[Material for this task]
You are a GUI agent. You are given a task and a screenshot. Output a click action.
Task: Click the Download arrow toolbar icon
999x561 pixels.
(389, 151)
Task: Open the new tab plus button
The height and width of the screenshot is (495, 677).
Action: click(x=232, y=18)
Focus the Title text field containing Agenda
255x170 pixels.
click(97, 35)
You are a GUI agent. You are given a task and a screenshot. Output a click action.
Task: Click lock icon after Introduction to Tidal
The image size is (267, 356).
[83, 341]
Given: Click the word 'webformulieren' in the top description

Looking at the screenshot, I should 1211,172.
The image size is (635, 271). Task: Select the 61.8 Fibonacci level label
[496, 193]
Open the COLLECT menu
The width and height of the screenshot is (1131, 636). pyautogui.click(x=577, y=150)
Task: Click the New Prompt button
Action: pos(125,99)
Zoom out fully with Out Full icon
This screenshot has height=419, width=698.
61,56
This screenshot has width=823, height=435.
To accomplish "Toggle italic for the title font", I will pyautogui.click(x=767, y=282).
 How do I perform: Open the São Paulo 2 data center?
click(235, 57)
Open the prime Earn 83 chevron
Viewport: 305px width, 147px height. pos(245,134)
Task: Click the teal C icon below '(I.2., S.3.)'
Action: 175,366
[/Material for this task]
* [Problem statement] Recopy all of the records verbatim.

* [Problem solution]
You are a GUI agent. You are given a task and a screenshot. Output a click action.
Task: Click the Download arrow toolbar icon
999x561 pixels.
(389, 151)
Task: Open the new tab plus button
The height and width of the screenshot is (495, 677).
Action: click(x=232, y=18)
Focus the Title text field containing Agenda
255x170 pixels.
click(97, 35)
You are a GUI agent. You are given a task and a screenshot. Output a click action.
Task: Click lock icon after Introduction to Tidal
The image size is (267, 356).
[83, 341]
Given: Click the word 'webformulieren' in the top description

Looking at the screenshot, I should 1211,172.
The image size is (635, 271). Task: Select the 61.8 Fibonacci level label
[496, 193]
Open the COLLECT menu
The width and height of the screenshot is (1131, 636). pyautogui.click(x=577, y=150)
Task: Click the New Prompt button
Action: pos(125,99)
Zoom out fully with Out Full icon
This screenshot has height=419, width=698.
61,56
This screenshot has width=823, height=435.
To accomplish "Toggle italic for the title font", I will pyautogui.click(x=767, y=282).
 How do I perform: Open the São Paulo 2 data center?
click(235, 57)
Open the prime Earn 83 chevron
Viewport: 305px width, 147px height. pos(245,134)
Task: Click the teal C icon below '(I.2., S.3.)'
Action: 175,366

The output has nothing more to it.